The Council then had a “pre-agenda” meeting on Monday morning where any questions or issues regarding proposed resolutions would be raised to address problems before the regular meeting.

During the administrations of both Meg Kelly and Joanne Yepsen, the city attorney, Vincent DeLeonardis, was allowed to truly act as counsel to all the city’s elected officials.

He would assist the Council members in crafting their resolutions to ensure ahead of time that these resolutions would not conflict with the city charter and state and federal statutes.

DeLeonardis built up trust among the Council members as a fair broker in doing his work.

This sound approach to crafting legislation has basically collapsed.

The two City Attorneys hired by Kim and subject to being fired by him now act as his personal attorneys rather than the Council’s.

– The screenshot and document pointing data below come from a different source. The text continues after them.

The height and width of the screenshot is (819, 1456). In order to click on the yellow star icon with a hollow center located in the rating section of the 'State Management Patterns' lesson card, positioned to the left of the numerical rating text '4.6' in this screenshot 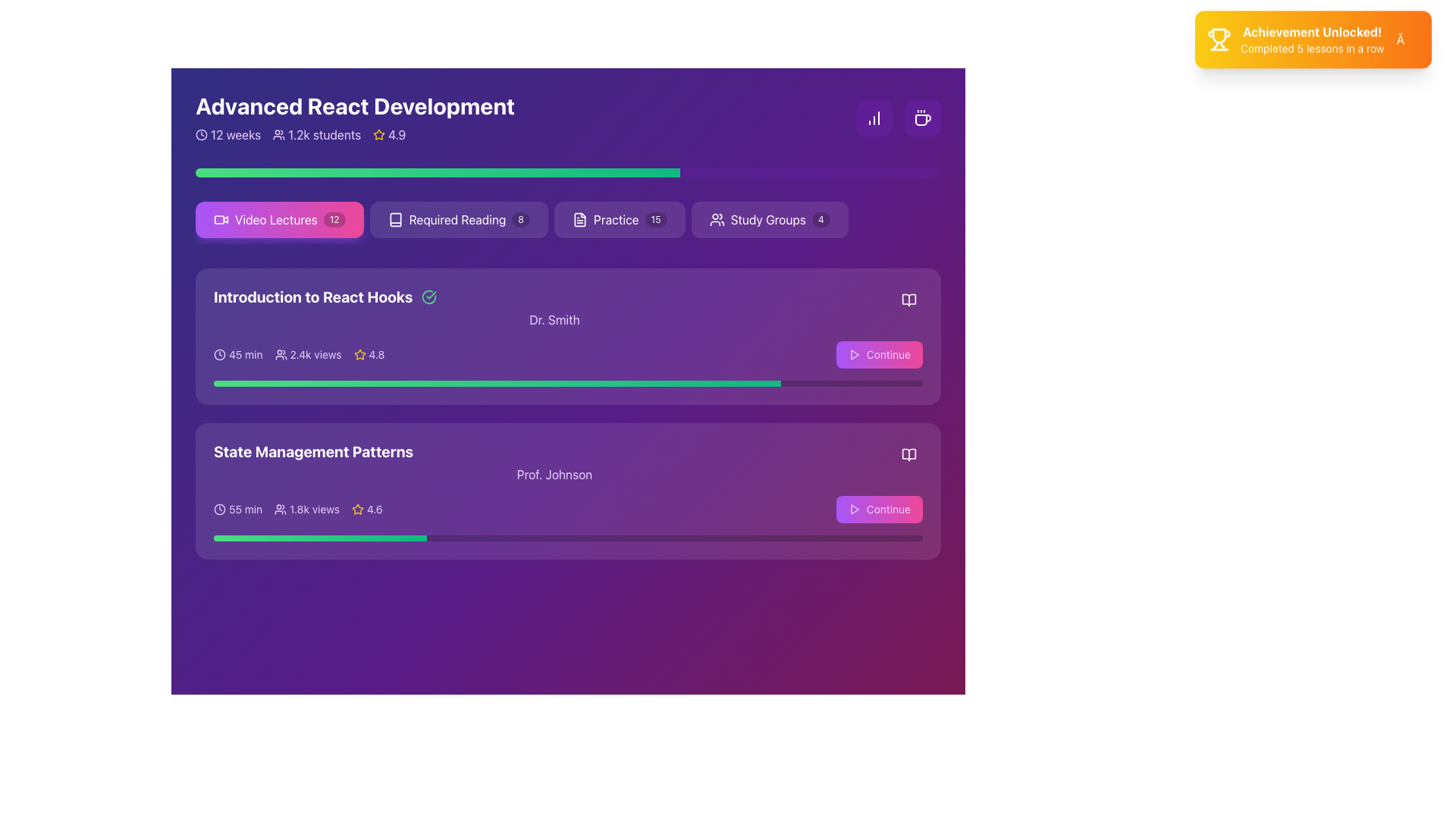, I will do `click(356, 509)`.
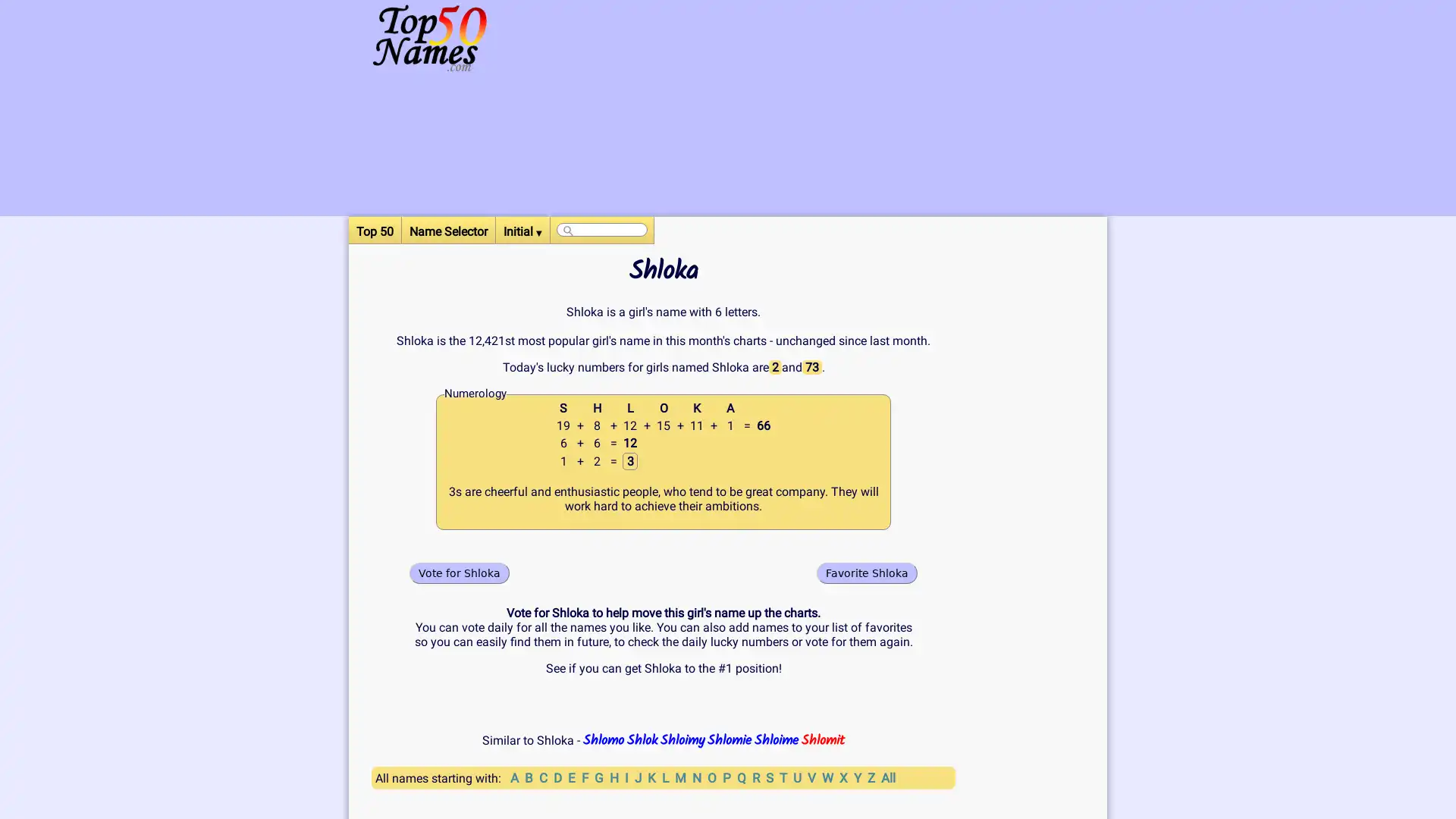 The width and height of the screenshot is (1456, 819). I want to click on Vote for Shloka, so click(458, 573).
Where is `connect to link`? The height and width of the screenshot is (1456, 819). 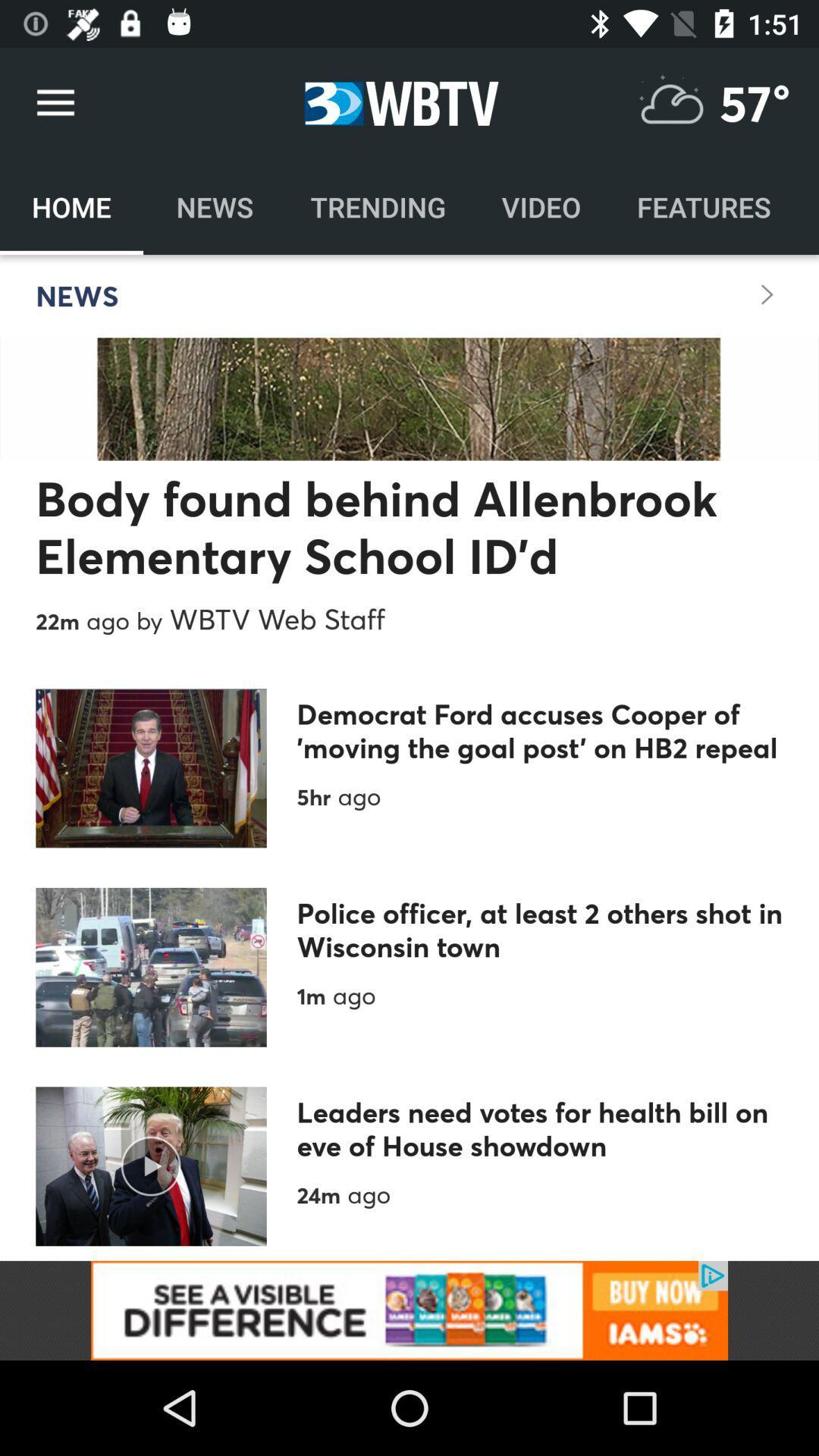
connect to link is located at coordinates (410, 1310).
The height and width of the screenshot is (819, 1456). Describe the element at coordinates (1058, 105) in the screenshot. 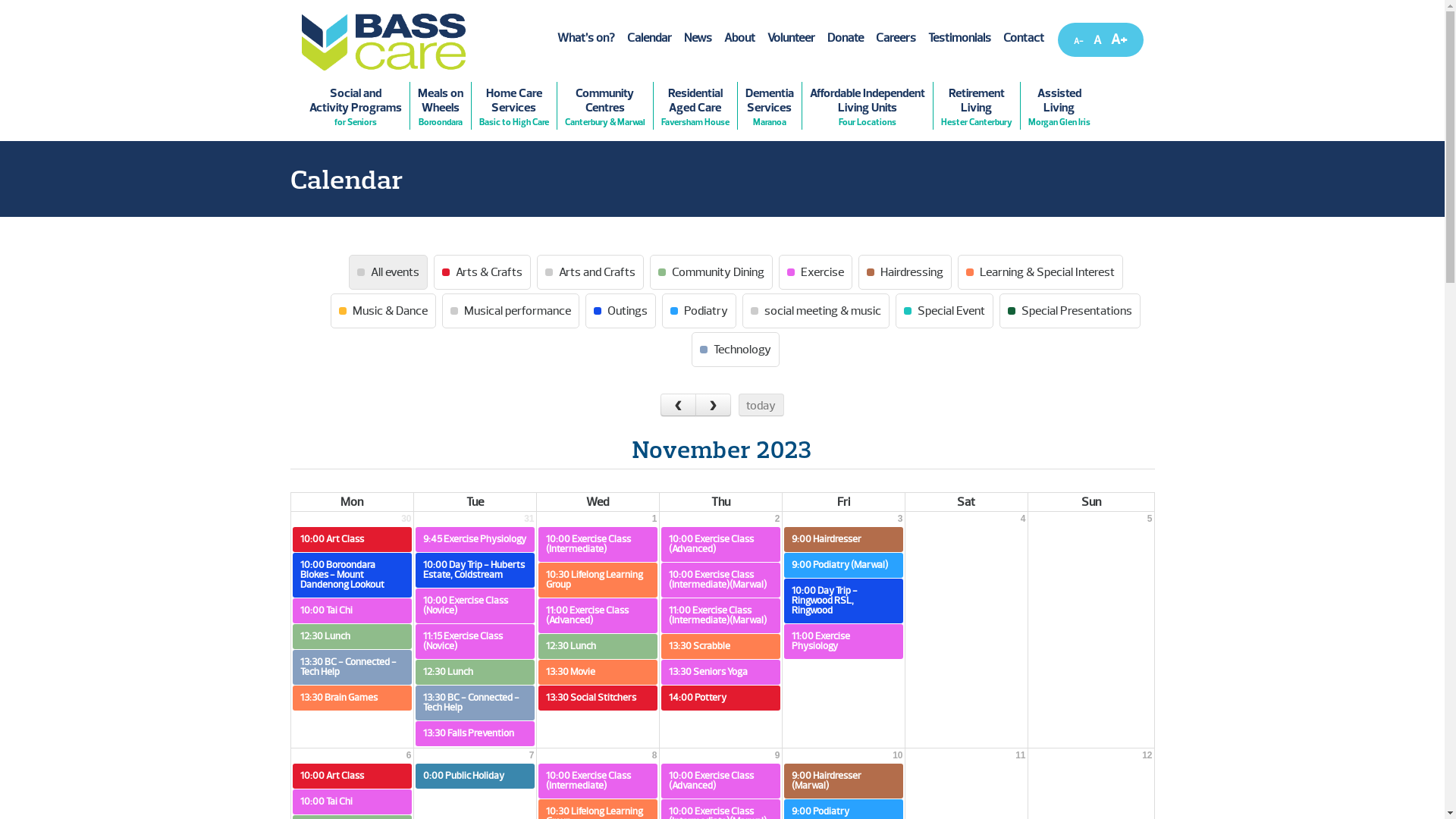

I see `'Assisted` at that location.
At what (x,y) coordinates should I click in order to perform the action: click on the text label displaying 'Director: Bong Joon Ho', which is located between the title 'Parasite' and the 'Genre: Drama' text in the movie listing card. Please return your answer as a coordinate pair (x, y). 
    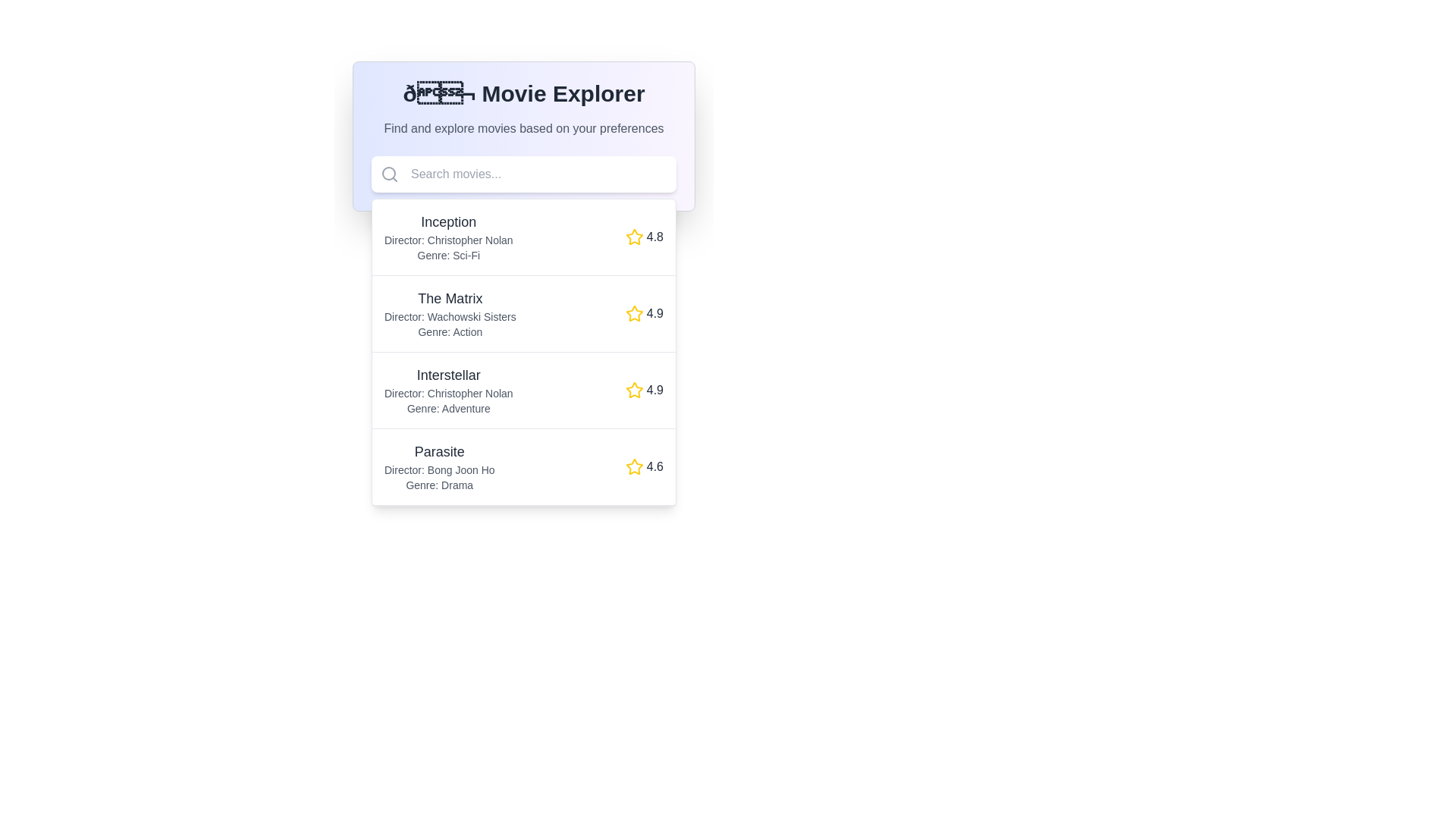
    Looking at the image, I should click on (438, 469).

The Monday agenda meetings are now brief affairs during which each member simply reads their agenda items. Unlike in the past, there are few if any questions and there is no discussion.

No Wonder There Is Chaos

So basically, there is virtually no review of agenda items, and any problems with resolutions are left to the night of the formal Council meetings. This contributes to the marathon Council meetings that go on for hours and often result in poorly considered legislation such as the three versions of the forfeiture resolution referenced above.